# To be done
Render the part of the listing below from the line containing "At what coordinates" up to and including the line containing "click(12, 87)" as a Markdown table with the columns Number and Line. Number each line, skip blank lines, and leave the pictures out of the answer.

# Available data
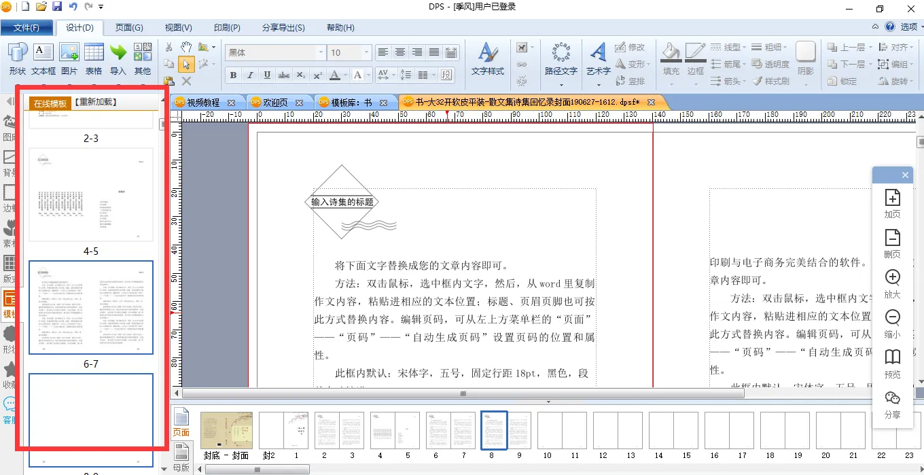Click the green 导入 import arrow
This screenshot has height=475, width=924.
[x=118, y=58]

...

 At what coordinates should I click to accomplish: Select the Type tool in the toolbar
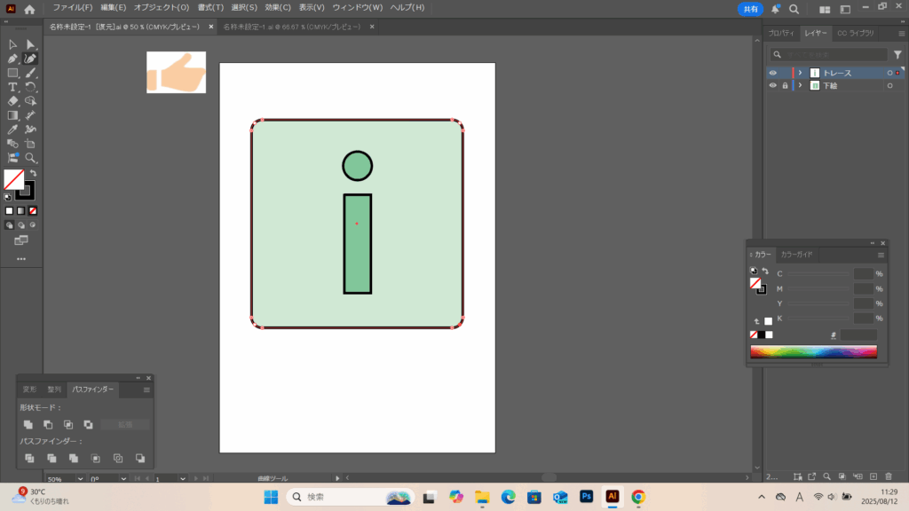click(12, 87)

# Written response
| Number | Line |
|---|---|
| 1 |  At what coordinates should I click to accomplish: Select the Type tool in the toolbar |
| 2 | click(12, 87) |